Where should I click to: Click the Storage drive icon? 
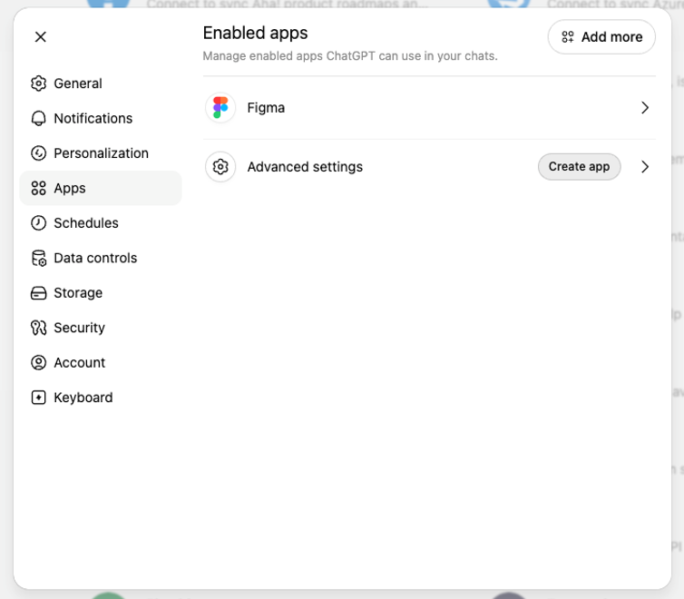coord(38,293)
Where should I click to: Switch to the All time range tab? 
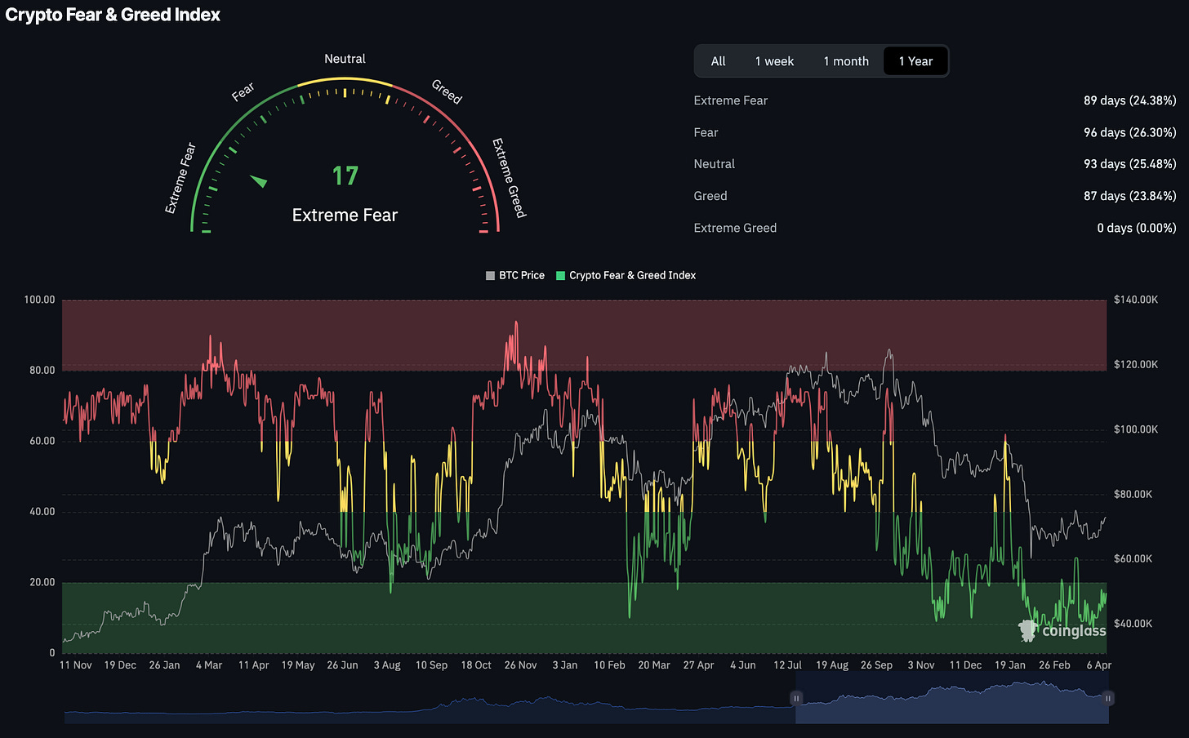coord(718,61)
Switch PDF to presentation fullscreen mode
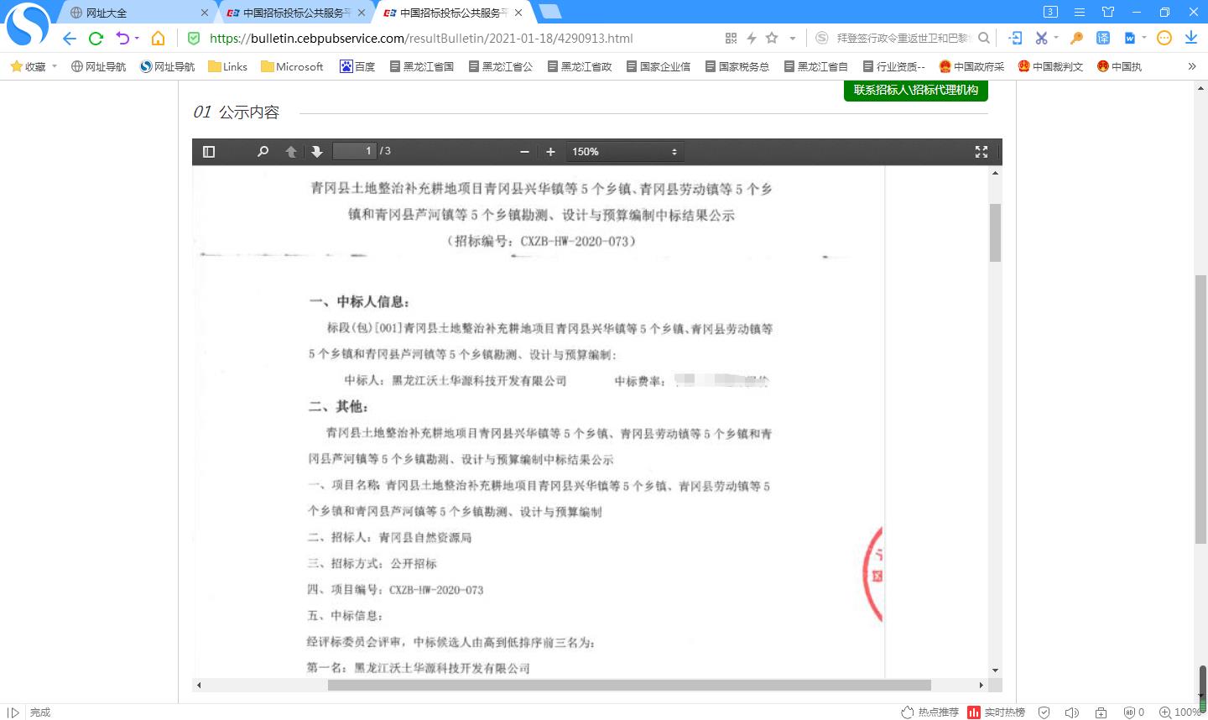 [x=981, y=152]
☆ ☆ ☆ ☆ ☆
* [Exercise prompt]:
Retype the whole listing word for word. Skip the pictures.

* [Answer for this exercise]:
Where should I click to: Click the Storage drive icon? 
coord(38,293)
Where should I click to: Switch to the All time range tab? 
coord(718,61)
Switch PDF to presentation fullscreen mode
 [x=981, y=152]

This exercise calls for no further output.